6.6.2 Content-Encoding
Content-Encoding: gzip
首部字段Content-Encoding会告知客户端服务器对实体的主体部分选用的内容编码方式。内容编码是指在不丢失实体信息的前提下所进行的压缩。
主要采用以下四种内容编码的方式:
- gzip
- compress
- deflate
- identity
6.6.3 Content-Language
Content-Language: zh-CN
首部字段Content-Language会告知客户端,实体主体使用的自然语言。
6.6.4 Content-Length
Content-Length: 15000
首部字段Content-Length表明了实体主体部分的大小(单位是字节)。
对实体主体进行内容编码传输时,不能再使用Content-Length首部字段。
6.6.5 Content-Location
Content-Location: http://www.hackr.jp/index-ja.html
首部字段Content-Location给出与报文主体部分相对应的 URI。
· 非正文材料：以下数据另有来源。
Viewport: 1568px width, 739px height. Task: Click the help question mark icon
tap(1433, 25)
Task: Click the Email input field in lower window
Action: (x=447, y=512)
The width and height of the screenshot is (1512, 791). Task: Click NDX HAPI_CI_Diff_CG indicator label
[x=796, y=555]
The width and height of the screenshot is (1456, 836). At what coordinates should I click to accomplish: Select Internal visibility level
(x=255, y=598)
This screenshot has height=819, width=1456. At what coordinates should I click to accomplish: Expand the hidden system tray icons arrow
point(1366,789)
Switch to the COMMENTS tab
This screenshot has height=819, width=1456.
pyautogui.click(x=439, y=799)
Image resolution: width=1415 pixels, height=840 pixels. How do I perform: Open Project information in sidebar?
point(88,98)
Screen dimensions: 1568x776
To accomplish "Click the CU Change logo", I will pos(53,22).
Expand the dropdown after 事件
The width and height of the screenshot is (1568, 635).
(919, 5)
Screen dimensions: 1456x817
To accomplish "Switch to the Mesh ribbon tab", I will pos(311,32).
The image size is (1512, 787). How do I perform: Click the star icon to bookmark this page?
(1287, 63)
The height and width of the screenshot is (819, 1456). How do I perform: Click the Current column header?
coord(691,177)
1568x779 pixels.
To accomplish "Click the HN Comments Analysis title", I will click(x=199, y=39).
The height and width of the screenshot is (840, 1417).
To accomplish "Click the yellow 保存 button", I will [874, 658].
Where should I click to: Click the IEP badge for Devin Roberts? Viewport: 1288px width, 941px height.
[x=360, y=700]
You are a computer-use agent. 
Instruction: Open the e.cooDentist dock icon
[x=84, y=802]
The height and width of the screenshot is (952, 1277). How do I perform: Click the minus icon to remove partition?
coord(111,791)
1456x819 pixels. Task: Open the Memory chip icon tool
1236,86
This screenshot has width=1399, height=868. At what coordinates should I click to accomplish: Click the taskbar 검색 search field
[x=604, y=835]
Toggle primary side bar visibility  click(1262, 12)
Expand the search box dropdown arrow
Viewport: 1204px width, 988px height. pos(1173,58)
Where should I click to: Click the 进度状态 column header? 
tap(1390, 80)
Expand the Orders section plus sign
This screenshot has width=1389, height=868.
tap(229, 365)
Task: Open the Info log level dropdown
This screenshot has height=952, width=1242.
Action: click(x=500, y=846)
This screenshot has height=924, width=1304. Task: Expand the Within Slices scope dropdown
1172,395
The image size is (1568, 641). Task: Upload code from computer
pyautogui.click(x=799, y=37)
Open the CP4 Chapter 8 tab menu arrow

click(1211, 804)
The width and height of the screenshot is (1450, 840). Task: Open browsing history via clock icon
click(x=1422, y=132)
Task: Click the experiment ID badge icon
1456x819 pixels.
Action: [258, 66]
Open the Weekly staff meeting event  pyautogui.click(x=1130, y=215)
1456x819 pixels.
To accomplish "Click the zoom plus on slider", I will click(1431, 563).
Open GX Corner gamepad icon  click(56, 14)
和首部字段Location不同,Content-Location表示的是报文主体返回资源对应的 URI。
6.6.6 Content-MD5
Content-MD5: OGFkZDUwNGVhNGY3N2MxMDIwZmQ4NTBmY2IyTY==
首部字段Content-MD5是一串由 MD5 算法生成的值,其目的在于检查报文主体在传输过程中是否保持完整,以及确认传输到达。
对报文主体执行 MD5 算法获得的 128 位二进制数,再通过 Base64 编码后将结果写入Content-MD5字段值。由于 HTTP 首部无法记录二进制值,所以要通过 Base64 编码处理。为确保报文的有效性,作为接收方的客户端会对报文主体再执行一次相同的 MD5 算法。计算出的值与字段值作比较后,即可判断出报文主体的准确性。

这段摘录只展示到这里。